• **Saved data entries**
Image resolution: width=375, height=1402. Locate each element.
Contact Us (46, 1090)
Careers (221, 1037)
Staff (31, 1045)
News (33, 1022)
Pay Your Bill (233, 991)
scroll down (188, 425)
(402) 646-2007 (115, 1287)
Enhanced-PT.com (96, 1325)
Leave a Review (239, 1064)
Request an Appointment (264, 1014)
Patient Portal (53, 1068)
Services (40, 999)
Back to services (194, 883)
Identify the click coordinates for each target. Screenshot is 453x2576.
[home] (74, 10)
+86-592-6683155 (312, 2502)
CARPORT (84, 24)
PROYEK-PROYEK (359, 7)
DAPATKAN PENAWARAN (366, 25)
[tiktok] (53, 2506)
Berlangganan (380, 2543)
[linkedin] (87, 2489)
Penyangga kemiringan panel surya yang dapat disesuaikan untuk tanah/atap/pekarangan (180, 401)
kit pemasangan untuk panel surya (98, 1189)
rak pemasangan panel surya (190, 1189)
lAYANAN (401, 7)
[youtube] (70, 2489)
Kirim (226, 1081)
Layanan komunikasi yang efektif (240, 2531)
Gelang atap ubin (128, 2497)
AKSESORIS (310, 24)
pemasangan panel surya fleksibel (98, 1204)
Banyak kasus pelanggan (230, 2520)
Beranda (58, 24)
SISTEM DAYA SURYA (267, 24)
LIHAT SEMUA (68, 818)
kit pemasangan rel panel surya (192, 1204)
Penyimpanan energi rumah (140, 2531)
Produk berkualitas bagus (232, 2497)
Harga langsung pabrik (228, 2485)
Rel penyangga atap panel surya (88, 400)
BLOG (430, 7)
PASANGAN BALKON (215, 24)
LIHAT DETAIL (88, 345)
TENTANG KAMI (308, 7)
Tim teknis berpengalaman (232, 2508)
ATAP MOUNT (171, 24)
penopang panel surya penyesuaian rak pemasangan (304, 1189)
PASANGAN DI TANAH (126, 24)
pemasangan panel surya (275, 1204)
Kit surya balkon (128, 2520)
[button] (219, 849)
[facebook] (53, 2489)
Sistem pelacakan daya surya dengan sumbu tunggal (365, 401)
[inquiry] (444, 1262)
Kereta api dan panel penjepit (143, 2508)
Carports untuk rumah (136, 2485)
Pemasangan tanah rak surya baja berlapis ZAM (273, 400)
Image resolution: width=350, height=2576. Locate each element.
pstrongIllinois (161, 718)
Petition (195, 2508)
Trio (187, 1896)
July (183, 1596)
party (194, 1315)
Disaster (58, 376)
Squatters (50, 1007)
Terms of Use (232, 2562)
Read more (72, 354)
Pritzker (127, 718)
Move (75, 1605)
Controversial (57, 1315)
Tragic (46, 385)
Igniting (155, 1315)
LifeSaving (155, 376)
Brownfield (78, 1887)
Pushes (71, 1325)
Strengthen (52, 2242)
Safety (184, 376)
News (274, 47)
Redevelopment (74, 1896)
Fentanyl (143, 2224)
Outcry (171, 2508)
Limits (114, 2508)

• **What is expected**
Please return all of the entries exactly as they were given.

• **Written response**
Image resolution: width=375, height=1402. Locate each element.
Contact Us (46, 1090)
Careers (221, 1037)
Staff (31, 1045)
News (33, 1022)
Pay Your Bill (233, 991)
scroll down (188, 425)
(402) 646-2007 (115, 1287)
Enhanced-PT.com (96, 1325)
Leave a Review (239, 1064)
Request an Appointment (264, 1014)
Patient Portal (53, 1068)
Services (40, 999)
Back to services (194, 883)
Identify the click coordinates for each target. Screenshot is 453x2576.
[home] (74, 10)
+86-592-6683155 (312, 2502)
CARPORT (84, 24)
PROYEK-PROYEK (359, 7)
DAPATKAN PENAWARAN (366, 25)
[tiktok] (53, 2506)
Berlangganan (380, 2543)
[linkedin] (87, 2489)
Penyangga kemiringan panel surya yang dapat disesuaikan untuk tanah/atap/pekarangan (180, 401)
kit pemasangan untuk panel surya (98, 1189)
rak pemasangan panel surya (190, 1189)
lAYANAN (401, 7)
[youtube] (70, 2489)
Kirim (226, 1081)
Layanan komunikasi yang efektif (240, 2531)
Gelang atap ubin (128, 2497)
AKSESORIS (310, 24)
pemasangan panel surya fleksibel (98, 1204)
Banyak kasus pelanggan (230, 2520)
Beranda (58, 24)
SISTEM DAYA SURYA (267, 24)
LIHAT SEMUA (68, 818)
kit pemasangan rel panel surya (192, 1204)
Penyimpanan energi rumah (140, 2531)
Produk berkualitas bagus (232, 2497)
Harga langsung pabrik (228, 2485)
Rel penyangga atap panel surya (88, 400)
BLOG (430, 7)
PASANGAN BALKON (215, 24)
LIHAT DETAIL (88, 345)
TENTANG KAMI (308, 7)
Tim teknis berpengalaman (232, 2508)
ATAP MOUNT (171, 24)
penopang panel surya penyesuaian rak pemasangan (304, 1189)
PASANGAN DI TANAH (126, 24)
pemasangan panel surya (275, 1204)
Kit surya balkon (128, 2520)
[button] (219, 849)
[facebook] (53, 2489)
Sistem pelacakan daya surya dengan sumbu tunggal (365, 401)
[inquiry] (444, 1262)
Kereta api dan panel penjepit (143, 2508)
Carports untuk rumah (136, 2485)
Pemasangan tanah rak surya baja berlapis ZAM (273, 400)
Image resolution: width=350, height=2576. Locate each element.
pstrongIllinois (161, 718)
Petition (195, 2508)
Trio (187, 1896)
July (183, 1596)
party (194, 1315)
Disaster (58, 376)
Squatters (50, 1007)
Terms of Use (232, 2562)
Read more (72, 354)
Pritzker (127, 718)
Move (75, 1605)
Controversial (57, 1315)
Tragic (46, 385)
Igniting (155, 1315)
LifeSaving (155, 376)
Brownfield (78, 1887)
Pushes (71, 1325)
Strengthen (52, 2242)
Safety (184, 376)
News (274, 47)
Redevelopment (74, 1896)
Fentanyl (143, 2224)
Outcry (171, 2508)
Limits (114, 2508)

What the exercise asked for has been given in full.